▸ Exercise prompt
The word to find is "September". State how many lines below contain it, giving only the number.

▸ Recorded data

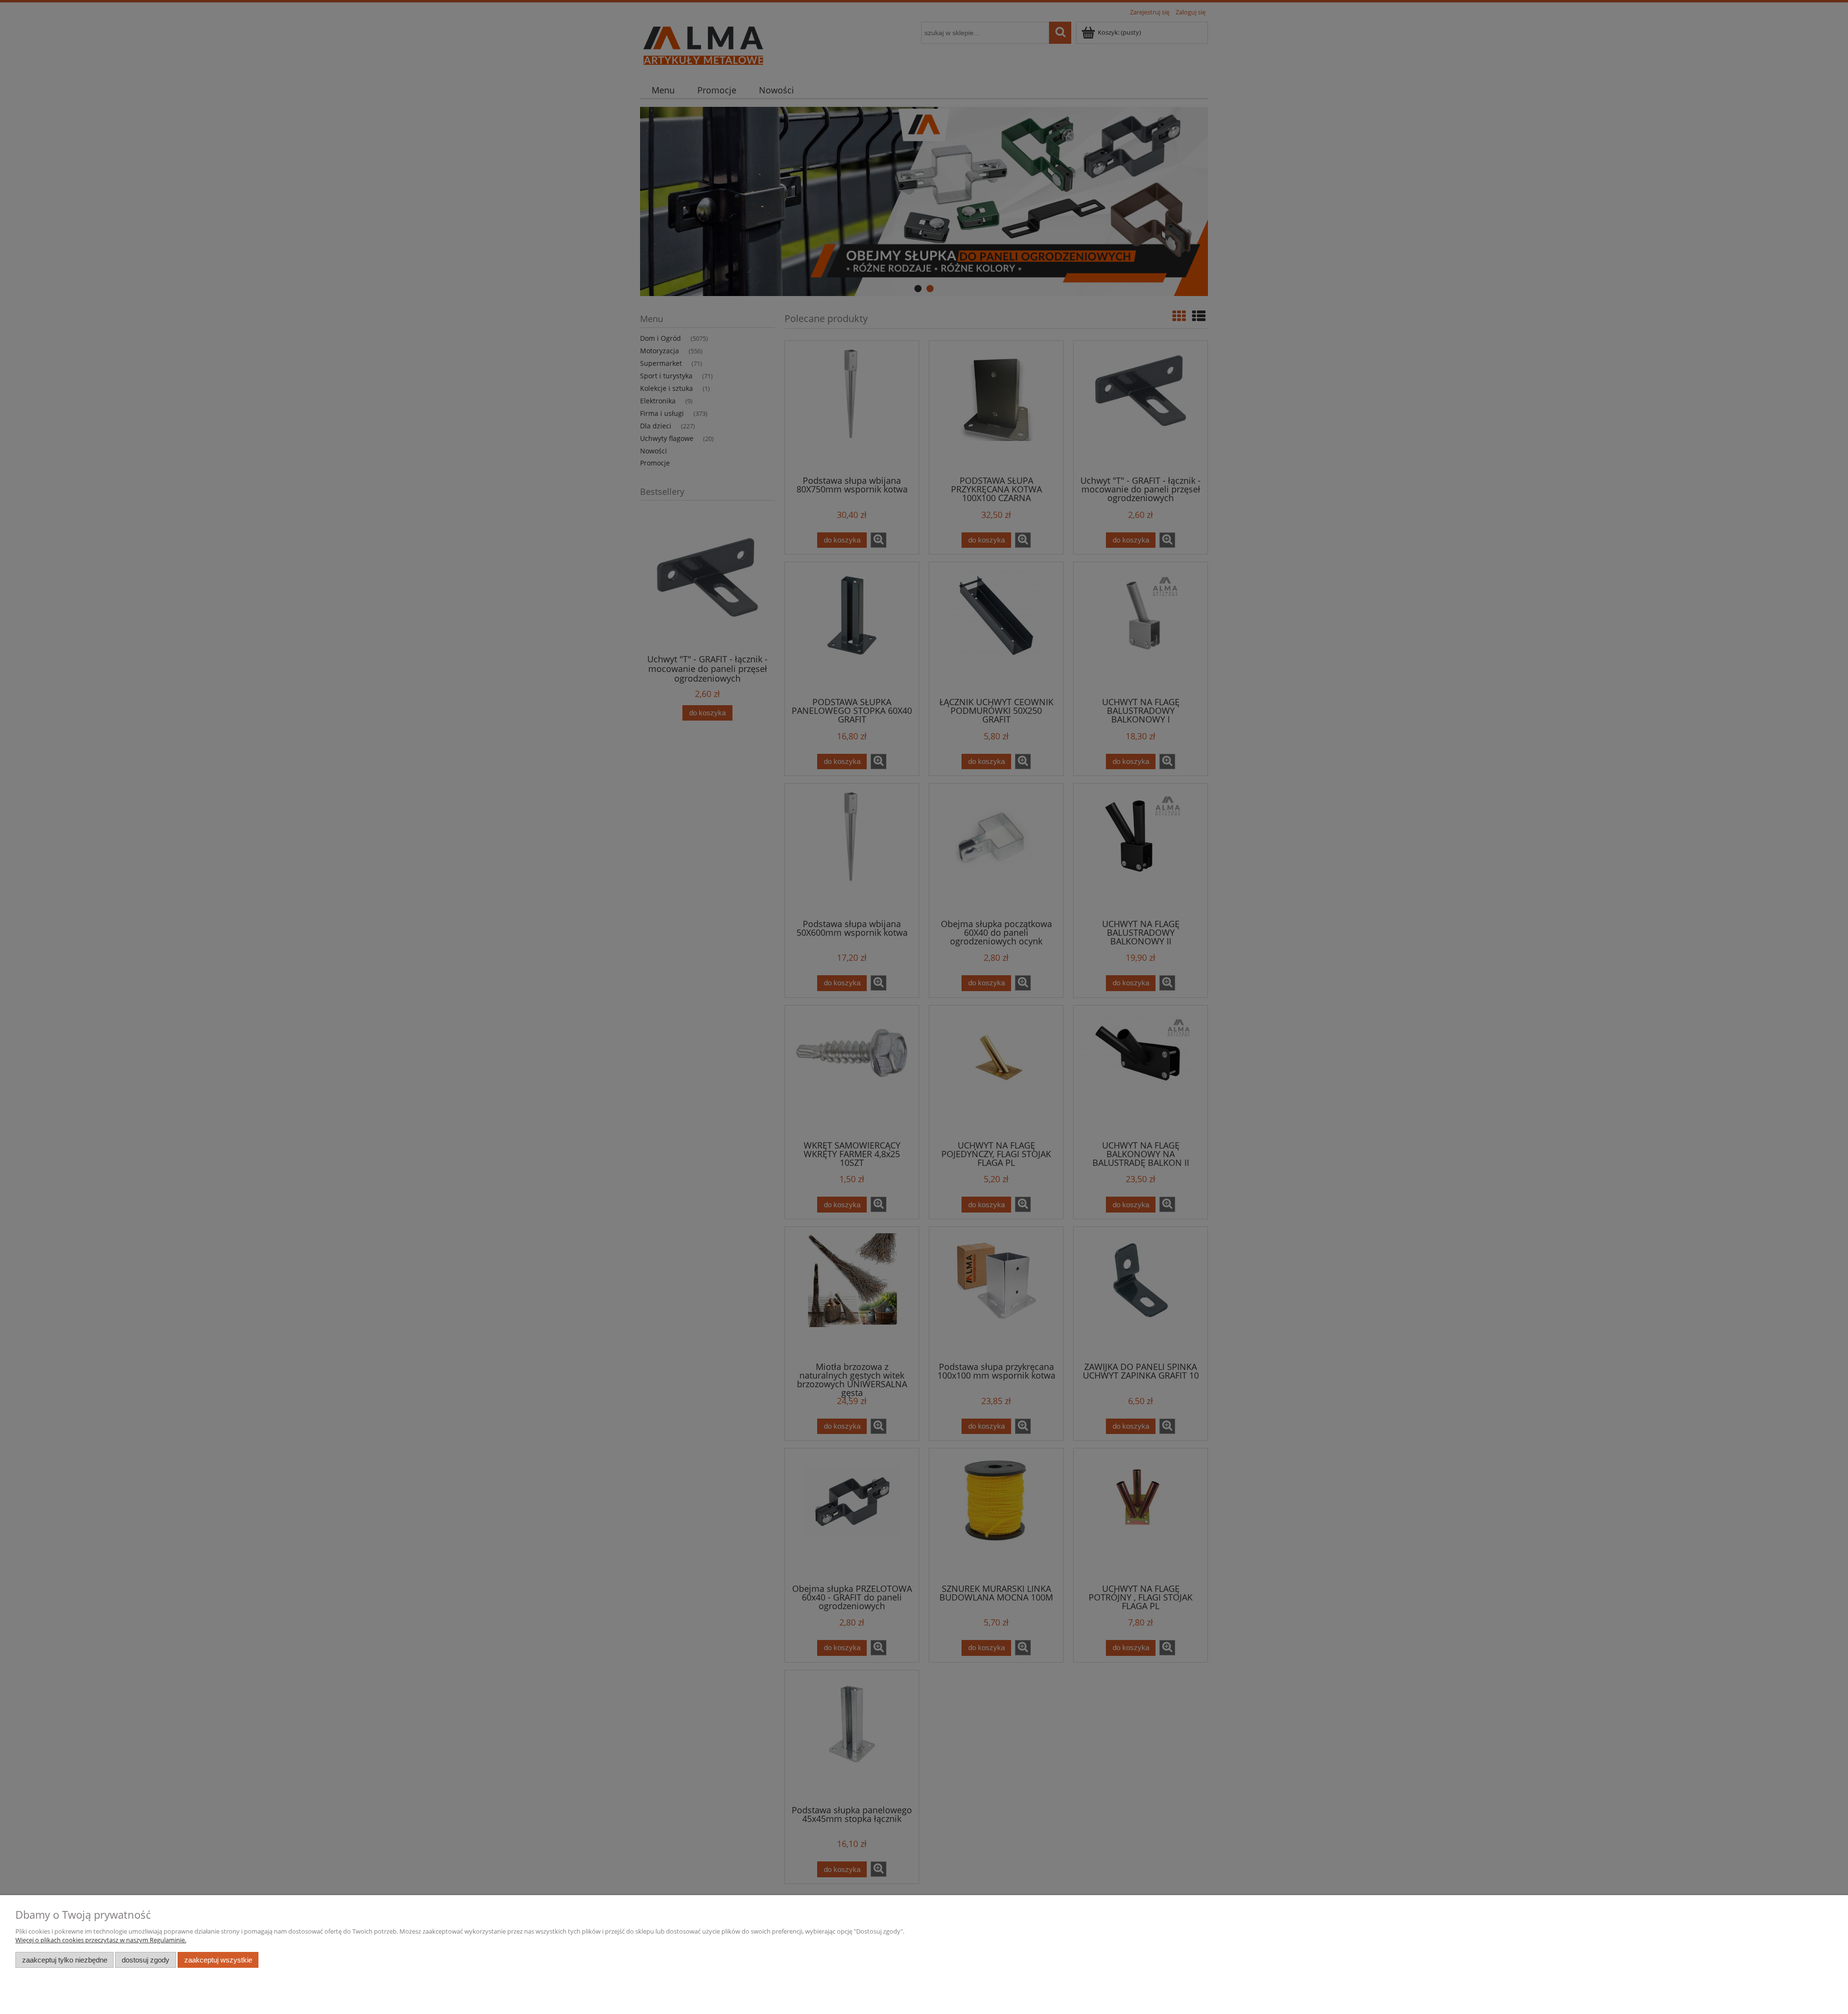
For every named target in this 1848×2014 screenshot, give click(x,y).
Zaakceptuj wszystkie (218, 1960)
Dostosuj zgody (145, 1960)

--

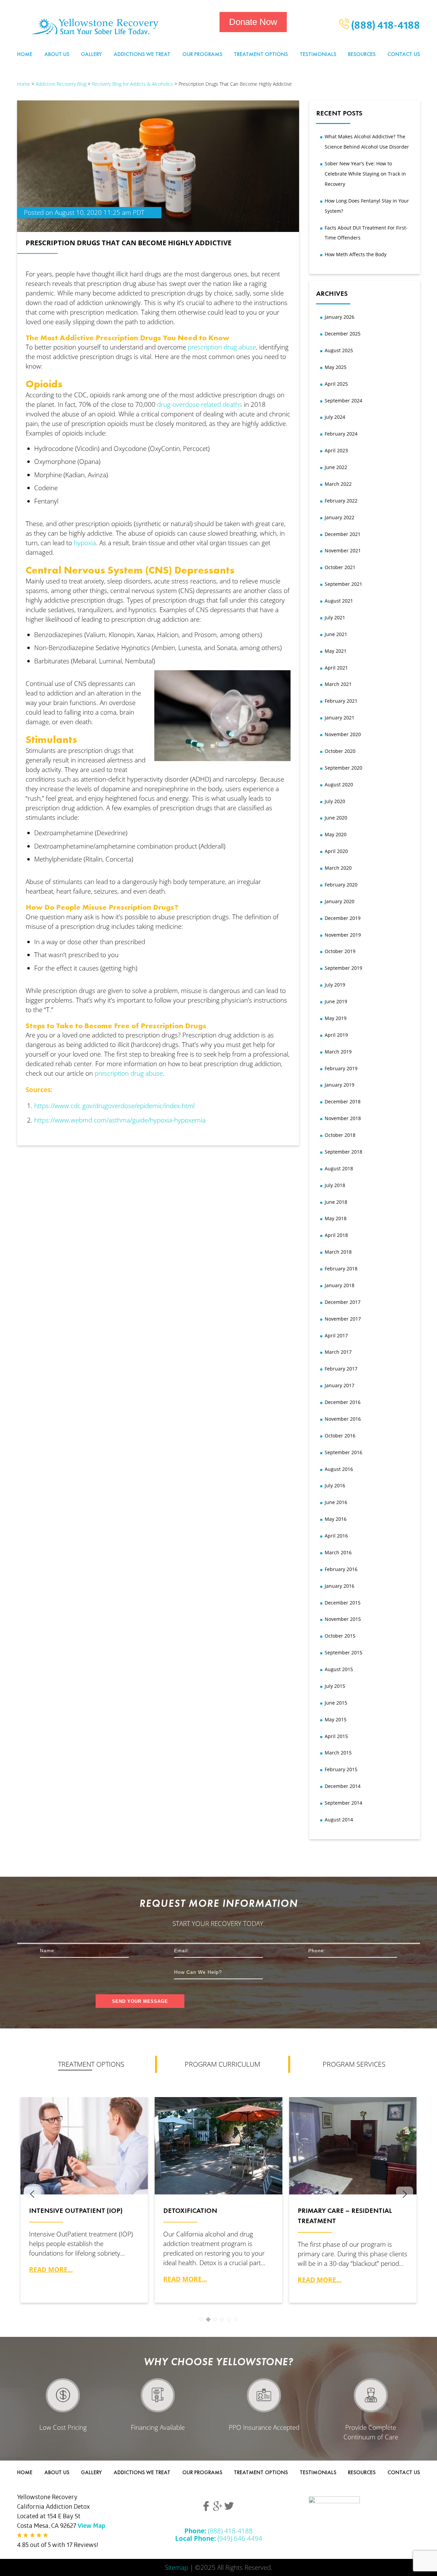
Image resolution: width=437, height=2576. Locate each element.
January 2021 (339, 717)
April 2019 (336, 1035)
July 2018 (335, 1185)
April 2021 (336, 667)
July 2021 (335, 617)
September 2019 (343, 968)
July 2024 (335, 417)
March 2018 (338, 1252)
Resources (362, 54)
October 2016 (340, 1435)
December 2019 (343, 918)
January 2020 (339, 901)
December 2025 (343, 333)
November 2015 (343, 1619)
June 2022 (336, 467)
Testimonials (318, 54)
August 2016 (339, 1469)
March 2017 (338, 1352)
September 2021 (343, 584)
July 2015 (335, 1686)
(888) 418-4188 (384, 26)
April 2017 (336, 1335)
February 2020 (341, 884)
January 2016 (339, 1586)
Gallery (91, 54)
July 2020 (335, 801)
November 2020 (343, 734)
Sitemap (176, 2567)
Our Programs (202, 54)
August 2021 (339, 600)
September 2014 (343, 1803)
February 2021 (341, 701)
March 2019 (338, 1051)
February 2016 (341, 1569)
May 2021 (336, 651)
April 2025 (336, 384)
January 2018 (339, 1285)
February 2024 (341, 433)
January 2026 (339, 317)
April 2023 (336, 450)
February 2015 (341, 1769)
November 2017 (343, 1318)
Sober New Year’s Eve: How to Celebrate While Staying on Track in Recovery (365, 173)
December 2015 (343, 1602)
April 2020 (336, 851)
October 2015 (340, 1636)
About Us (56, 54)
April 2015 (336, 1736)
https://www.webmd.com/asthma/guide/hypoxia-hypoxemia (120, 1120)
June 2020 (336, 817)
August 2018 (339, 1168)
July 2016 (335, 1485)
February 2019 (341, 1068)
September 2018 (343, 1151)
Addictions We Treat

▸ Exercise result
4